Although the majority of feminist ideas in the 1970’s were considered outrageous, this has now changed and they are widely accepted. The highlighting of male rape and violence by feminists means it has become a focus for debate and action over the years. There has also been an extensive institutionalisation of feminist concerns into a wide area of voluntary organisations, professional associations and other institutions. One example is the large number of organisations set up to specifically help female victims of rape and violence such as the Rape Crisis Federation and Women’s Aid (Abercrombie and Warde, 2002).
‘The ideological impact of feminism has so far been much greater than any changes in women’s material position... Unfortunately the emphasis on ideology and its subjective operation in the individual has too often meshed with the emphasis on individual change that was always a strand within women’s liberation, with the result that personal life-styles, more amenable, at least within the middle class, to change than late monopoly capitalism, appear to be the main target of feminism’ (Wilson and Weir, 1986, in Welch, 2009:8).
Politically, feminism has won rights for women over the years. However, even though all women won the right to vote by 1928, women are still very under represented in Parliament. Although classed as equal formerly, women still do not have equality of access to public positions. Female MP’s make up a very small proportion of the total number with women winning only 18% of the seats in the House of Commons in the 1997 election. Although this is higher than previous years, Britain is still well behind other countries in Western Europe (Abercrombie and Warde, 2002).
Feminists have also made other impacts on society such as campaigning against male violence. Whether or not Britain is now a more equal society is open debate but the inequalities the feminists sought to end have also created problems. One such example is with employment. The fact that women can now do any type of employment has had its negative impacts. A study by Blosser (2000) found that women find it harder to cope with more stressful jobs than men and the number of women off work with stress increases more each year.
The social aspect of the feminist fight for equality has also had negative aspects for women. Policy that made it easier for women to divorce their husband has resulted in more single parent families. Even though feminists have won in demands for child care, the stress of being a single parent and working is extremely difficult for some parents to deal with. A study by Higgins (n.d) claims that although 52% of female parents are now employed, this coupled with caring for children and doing household tasks is proving to stressful and too much for some parents.
The social stigma that used to be attached to a women entering a pub alone or smoking in public no longer exists. Unfortunately this has impacted negatively on women’s health and the gap between the number of men and women who smoke closes each year (ASH, 2007). The equal status between men and women means the number of women who drink heavily has been rising over the years (ONS, 2009). The number of women addicted to class A drugs is also rising fast, especially to cocaine and heroin, and the number of women giving birth to drug addicted children is also increasing (n.a, 2008).
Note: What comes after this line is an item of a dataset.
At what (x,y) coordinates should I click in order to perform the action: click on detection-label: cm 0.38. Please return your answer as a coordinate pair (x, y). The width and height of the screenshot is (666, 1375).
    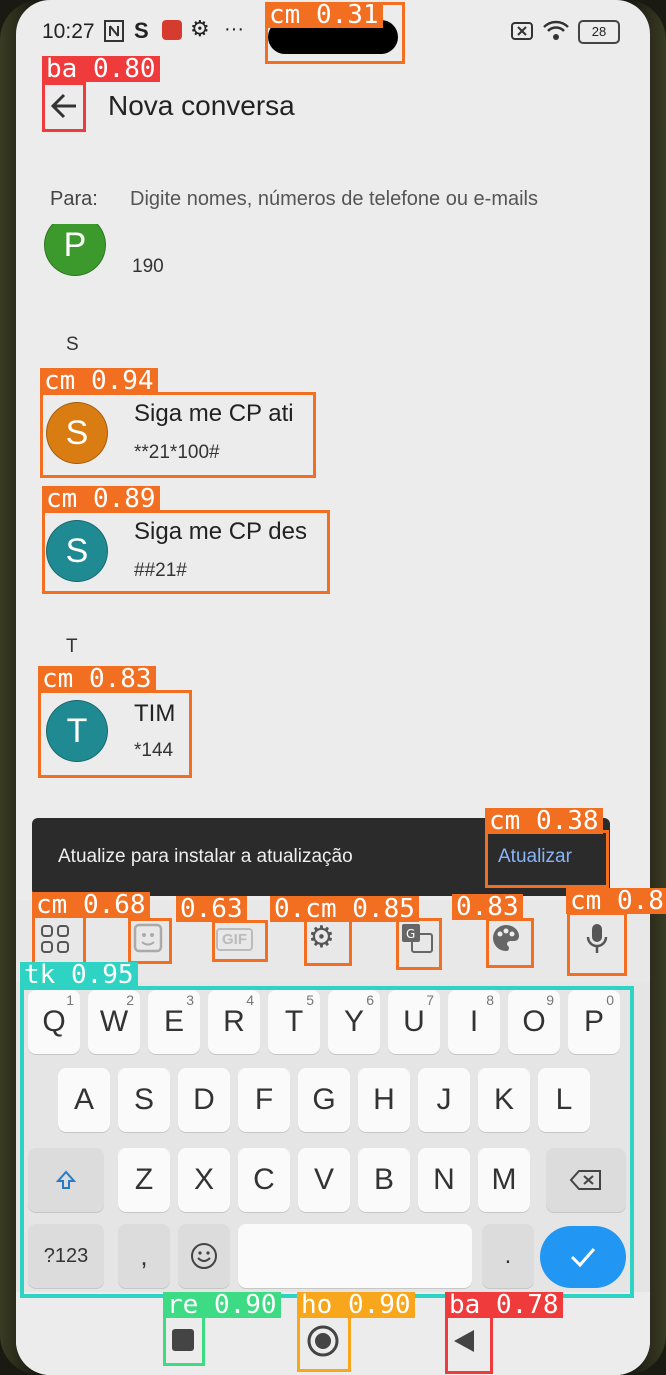
    Looking at the image, I should click on (544, 821).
In conclusion, it is evident that since 1945 second wave feminism has impacted substantially on a number of areas of British society. Although it is debateable to what extent women and men in the UK are equal, feminism has made advances in areas such as employment and education. Women now have more freedom and the stigma that surrounded issues such as abortion and contraception has decreased. This is not to say that all of these impacts are positive, because in some areas, such as women’s alcohol intake and drug use, the impacts are definitely negative. Overall, it seems that second wave feminism has failed to overcome the problems that beset the first wave, and the question that has to be asked is whether the positive discrimination of feminism has done more harm than good?